Task list:
**A.** How would you render this sentence from the article below on "buy one get one free" versus half-price offers in Spanish: "Promotions in the form of product discounts are one of the most commonly used types of offers."
**B.** Could you resume the article below on "buy one get one free" versus half-price promotions and carry it on from its last line?
— Start Document —
On holidays, new product launch days, or other special days, many stores offer discounts to increase sales. Let’s use Pizza Hut as an example: They often offer half-price vouchers for purchases via PHD. They also held several ‘buy one get one free’ promos for the most popular menus via in-store or online purchases.

Looking at these examples, what do you think is the difference between a ‘buy one get one free’ and a ‘half price’ offer? Doesn’t ‘buy one get one free’ also mean that buyers only have to pay half price for one product? Well, although these two types of offers are similar, the psychological effect created in the buyer is different! In the following article, the differences between these two offerings will be discussed in-depth, so that you can choose the bidding option that best suits your business needs.


1. Buyer’s Perception 

Promotions in the form of product discounts are one of the most commonly used types of offers. This can attract customers’ attention, reduce their consideration time to make a purchase, and increase overall store sales. However, if merchants often hold product discounts, customers will begin to suspect the value of the product and feel that the product is not worth its original price.

On the other hand, with the ‘buy one get one free’ promotion, because the price of the product is not discounted to be cheap directly, customers will not feel that there is a decrease in the value of the product. They will feel that they have got one product for free, and are encouraged to become loyal customers.

2. Promotional Purpose

Compared to a half-price discount promotion, a ‘buy one get one free’ promotion can make it easier for a store to attract the attention of potential buyers. Suppose an ice cream shop is holding a half-price discount promotion, many shoppers will only buy one ice cream when taking advantage of the promotion. But with the ‘buy one get one free’ promotion, shoppers will inevitably get extra ice cream and will have the opportunity to share it with others. The shop’s ice cream can also be tried by more people, allowing some of those try-ers to also become buyers in the future.

3. Risk Difference

As an explanation, let’s use the example of the ice cream shop again. Assuming that the price of one ice cream is $50 with a capital of $5, there will be three scenarios:

  • Scenario 1: Sold at the original price – for every ice cream sold, the shop earns a net profit of $45 ($50 – $5)
  • Scenario 2: Sold at half price ($25 for one ice cream) – for every ice cream sold, the shop earns a net profit of $20 ($25 – $5)
— End Document —
— Start Data extract —
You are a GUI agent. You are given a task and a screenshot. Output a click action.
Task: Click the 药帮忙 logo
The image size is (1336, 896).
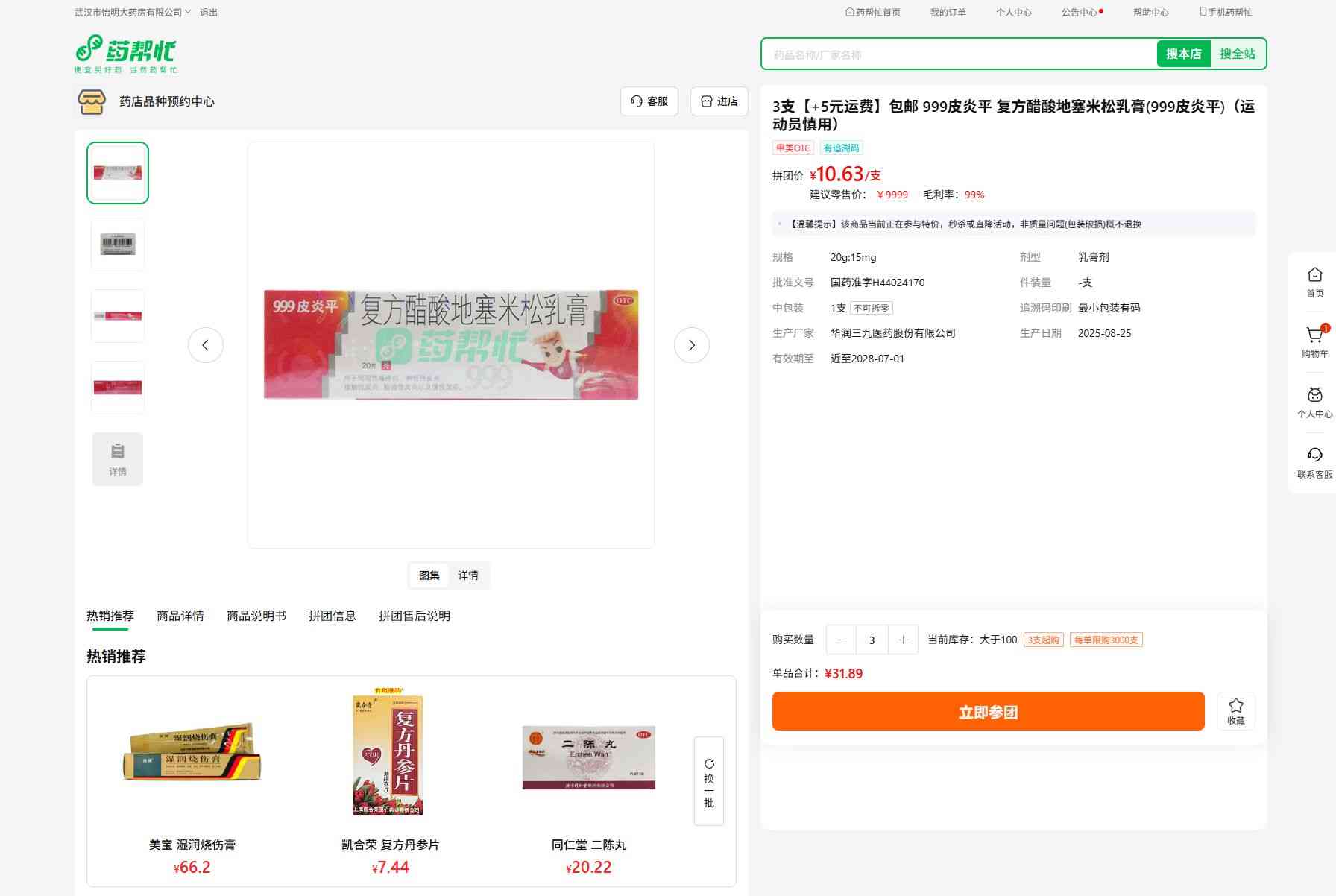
— End Data extract —
Answer list:
**A.** Las promociones en forma de descuentos en productos son uno de los tipos de ofertas más utilizados.

**B.**
  • Scenario 3: Sold in the form of ‘buy one get one free’ – for every ice cream sold, the shop earns a net profit of $40 ($50 – $10).

It can be seen that although the capital cost required for the ‘buy one get one free’ promotion is twice as much as the ‘half price’ promo, the total profit per product will be higher with the ‘buy one get one free’ promotion ($40). Since a half-price promotion does not necessarily guarantee an increase in sales volume, there is a risk of a decrease in the store’s total revenue. Thus, the risk of loss from a ‘buy one get one free’ promotion can be considered lower than that of a ‘half price’ promotion.

From the discussion on the comparison of promotions above, it can be concluded that the ‘buy one get one free’ promotion will be more effective in retaining buyers’ perceptions and capturing the attention of potential buyers. But that doesn’t mean that the ‘half price’ discount promotion has no benefits because not all products are suitable to be promoted to ‘buy one get one free’.

For example, in a home appliance store, because most households only need one microwave or refrigerator, if the store holds a ‘buy one get one free’ promo, it will be inconvenient for buyers to give or sell this extra equipment to other people. With the ‘half price’ promotion, they can immediately enjoy the benefits of the product and feel the kindness of the store.


In conclusion, although the ‘buy one get one free’ and ‘half price’ discounts are similar to each other, the psychological effect created by the buyer is very different. Each has its own advantages and disadvantages, and traders need to weigh these against their own business needs.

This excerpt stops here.